• **PROBLEM DESCRIPTION**
Replace every occurrence of "GUI agent" in the data below with "desktop agent", and reproduce all the data with nothing else changed.

• **RECORDS FOR THE EXERCISE**
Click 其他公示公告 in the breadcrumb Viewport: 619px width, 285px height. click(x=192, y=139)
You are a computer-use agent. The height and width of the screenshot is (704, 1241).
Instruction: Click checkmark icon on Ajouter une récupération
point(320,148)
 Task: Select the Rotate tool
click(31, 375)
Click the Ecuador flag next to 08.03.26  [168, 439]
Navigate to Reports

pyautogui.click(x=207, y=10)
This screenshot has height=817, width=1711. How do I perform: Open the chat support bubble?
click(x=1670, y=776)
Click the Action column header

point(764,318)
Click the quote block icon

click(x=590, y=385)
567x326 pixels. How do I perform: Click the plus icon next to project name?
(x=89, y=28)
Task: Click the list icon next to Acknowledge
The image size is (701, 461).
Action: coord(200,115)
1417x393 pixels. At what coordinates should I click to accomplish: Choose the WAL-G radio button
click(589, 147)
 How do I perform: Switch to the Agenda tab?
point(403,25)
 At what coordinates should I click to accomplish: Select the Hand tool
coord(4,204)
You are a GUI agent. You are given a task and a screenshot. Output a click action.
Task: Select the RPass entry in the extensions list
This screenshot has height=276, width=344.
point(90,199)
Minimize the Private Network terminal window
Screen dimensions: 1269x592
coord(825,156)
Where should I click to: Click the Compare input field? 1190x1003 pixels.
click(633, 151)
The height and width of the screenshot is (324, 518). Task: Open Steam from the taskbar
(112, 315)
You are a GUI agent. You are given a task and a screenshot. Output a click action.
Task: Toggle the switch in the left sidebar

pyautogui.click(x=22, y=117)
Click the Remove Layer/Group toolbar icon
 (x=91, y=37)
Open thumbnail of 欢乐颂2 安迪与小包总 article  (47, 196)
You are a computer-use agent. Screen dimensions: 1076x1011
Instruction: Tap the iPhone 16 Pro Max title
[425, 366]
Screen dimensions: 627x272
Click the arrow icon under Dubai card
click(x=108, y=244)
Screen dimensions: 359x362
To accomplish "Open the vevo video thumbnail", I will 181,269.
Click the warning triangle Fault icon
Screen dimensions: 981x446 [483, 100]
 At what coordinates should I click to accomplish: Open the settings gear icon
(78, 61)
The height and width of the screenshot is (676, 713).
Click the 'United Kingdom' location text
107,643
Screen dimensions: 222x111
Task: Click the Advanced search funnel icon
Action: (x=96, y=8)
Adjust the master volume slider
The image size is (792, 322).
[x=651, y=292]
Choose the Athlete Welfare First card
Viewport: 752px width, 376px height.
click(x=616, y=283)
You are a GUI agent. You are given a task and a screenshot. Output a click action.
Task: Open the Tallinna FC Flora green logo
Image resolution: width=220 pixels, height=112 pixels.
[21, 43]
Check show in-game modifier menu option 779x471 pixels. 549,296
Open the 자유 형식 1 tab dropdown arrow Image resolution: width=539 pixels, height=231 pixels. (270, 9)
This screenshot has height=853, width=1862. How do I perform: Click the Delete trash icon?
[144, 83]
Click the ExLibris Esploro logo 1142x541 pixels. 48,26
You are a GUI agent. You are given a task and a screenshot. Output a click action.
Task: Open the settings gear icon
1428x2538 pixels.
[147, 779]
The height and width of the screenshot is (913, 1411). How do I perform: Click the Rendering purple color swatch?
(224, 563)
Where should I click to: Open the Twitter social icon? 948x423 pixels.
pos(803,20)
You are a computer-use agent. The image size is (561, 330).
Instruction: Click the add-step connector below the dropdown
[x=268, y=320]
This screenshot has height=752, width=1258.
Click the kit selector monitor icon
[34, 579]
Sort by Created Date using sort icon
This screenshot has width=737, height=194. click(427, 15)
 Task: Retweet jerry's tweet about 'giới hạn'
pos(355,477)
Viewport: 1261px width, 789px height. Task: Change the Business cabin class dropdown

• **RESPONSE TO THE TASK**
Click 其他公示公告 in the breadcrumb Viewport: 619px width, 285px height. click(x=192, y=139)
You are a computer-use agent. The height and width of the screenshot is (704, 1241).
Instruction: Click checkmark icon on Ajouter une récupération
point(320,148)
 Task: Select the Rotate tool
click(31, 375)
Click the Ecuador flag next to 08.03.26  [168, 439]
Navigate to Reports

pyautogui.click(x=207, y=10)
This screenshot has height=817, width=1711. How do I perform: Open the chat support bubble?
click(x=1670, y=776)
Click the Action column header

point(764,318)
Click the quote block icon

click(x=590, y=385)
567x326 pixels. How do I perform: Click the plus icon next to project name?
(x=89, y=28)
Task: Click the list icon next to Acknowledge
The image size is (701, 461).
Action: coord(200,115)
1417x393 pixels. At what coordinates should I click to accomplish: Choose the WAL-G radio button
click(589, 147)
 How do I perform: Switch to the Agenda tab?
point(403,25)
 At what coordinates should I click to accomplish: Select the Hand tool
coord(4,204)
You are a desktop agent. You are given a task and a screenshot. Output a click action.
Task: Select the RPass entry in the extensions list
This screenshot has height=276, width=344.
point(90,199)
Minimize the Private Network terminal window
Screen dimensions: 1269x592
coord(825,156)
Where should I click to: Click the Compare input field? 1190x1003 pixels.
click(633, 151)
The height and width of the screenshot is (324, 518). Task: Open Steam from the taskbar
(112, 315)
You are a desktop agent. You are given a task and a screenshot. Output a click action.
Task: Toggle the switch in the left sidebar

pyautogui.click(x=22, y=117)
Click the Remove Layer/Group toolbar icon
 (x=91, y=37)
Open thumbnail of 欢乐颂2 安迪与小包总 article  (47, 196)
You are a computer-use agent. Screen dimensions: 1076x1011
Instruction: Tap the iPhone 16 Pro Max title
[425, 366]
Screen dimensions: 627x272
Click the arrow icon under Dubai card
click(x=108, y=244)
Screen dimensions: 359x362
To accomplish "Open the vevo video thumbnail", I will 181,269.
Click the warning triangle Fault icon
Screen dimensions: 981x446 [483, 100]
 At what coordinates should I click to accomplish: Open the settings gear icon
(78, 61)
The height and width of the screenshot is (676, 713).
Click the 'United Kingdom' location text
107,643
Screen dimensions: 222x111
Task: Click the Advanced search funnel icon
Action: (x=96, y=8)
Adjust the master volume slider
The image size is (792, 322).
[x=651, y=292]
Choose the Athlete Welfare First card
Viewport: 752px width, 376px height.
click(x=616, y=283)
You are a desktop agent. You are given a task and a screenshot. Output a click action.
Task: Open the Tallinna FC Flora green logo
Image resolution: width=220 pixels, height=112 pixels.
[21, 43]
Check show in-game modifier menu option 779x471 pixels. 549,296
Open the 자유 형식 1 tab dropdown arrow Image resolution: width=539 pixels, height=231 pixels. (270, 9)
This screenshot has height=853, width=1862. How do I perform: Click the Delete trash icon?
[144, 83]
Click the ExLibris Esploro logo 1142x541 pixels. 48,26
You are a desktop agent. You are given a task and a screenshot. Output a click action.
Task: Open the settings gear icon
1428x2538 pixels.
[147, 779]
The height and width of the screenshot is (913, 1411). How do I perform: Click the Rendering purple color swatch?
(224, 563)
Where should I click to: Open the Twitter social icon? 948x423 pixels.
pos(803,20)
You are a computer-use agent. The image size is (561, 330).
Instruction: Click the add-step connector below the dropdown
[x=268, y=320]
This screenshot has height=752, width=1258.
Click the kit selector monitor icon
[34, 579]
Sort by Created Date using sort icon
This screenshot has width=737, height=194. click(427, 15)
 Task: Retweet jerry's tweet about 'giới hạn'
pos(355,477)
Viewport: 1261px width, 789px height. Task: Change the Business cabin class dropdown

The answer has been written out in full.